A review by branch_c
Eifelheim by Michael Flynn

5.0

This is an absolutely fascinating book with a great concept and excellent execution. I enjoyed the 1348 sections more than the modern day ones, which is fine, since the historical story makes up the majority of the book, and the short modern day parts are well placed and serve their purpose admirably. It's also a very erudite book, with many archaic terms to look up, not to mention phrases in German and other languages, but amazingly, this works, and these touches add to the realism rather than making it dry or academic.

We learn about the aliens in a somewhat clouded way, which, on consideration, seems appropriate, since we are seeing them from the perspective of the 14th century villagers, who literally have no idea what they are - for all they know, they could be demons - or maybe just very different strangers from outside their insular existence. The protagonist is the village pastor, Dietrich, so we get most of the story from his viewpoint, one in which Christianity is matter-of-factly true. Dietrich is also well-educated in "natural philosophy" though, and he produces and accepts ideas about physics and biology that seem decidedly before their time.
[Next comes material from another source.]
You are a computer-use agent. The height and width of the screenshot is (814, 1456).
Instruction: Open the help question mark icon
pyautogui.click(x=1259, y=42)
The only aspect slightly lacking for me was the aliens' perspective - everything we learn about their biology and technology has to be described in terms that Dietrich can understand. And I can believe that some of the aliens might still be sympathetic to religious concepts, but it seemed a bit of a stretch that they would take at face value Dietrich's statements about the coming of Jesus - to the point that they thought that this "lord from the sky" might be a being of energy who could rescue them. Even with translation difficulties, surely they would have recognized this as theology and not science - so I was skeptical that their alien religious tendencies would extend to some of them actually accepting Christianity as true! Anyway, it would have been interesting to see one of them as a viewpoint character - but this was a tradeoff and in the end I think Flynn made a fine choice in telling the story as he did.

There's a plague episode toward the end, which brings to mind Doomsday Book by Connie Willis, and yes, it's as graphic and depressing as you'd expect it to be, but this clearly was intended to add to the power of the story, and it does so fairly well.

Definitely recommended, and I'll be interested to check out other books by Flynn.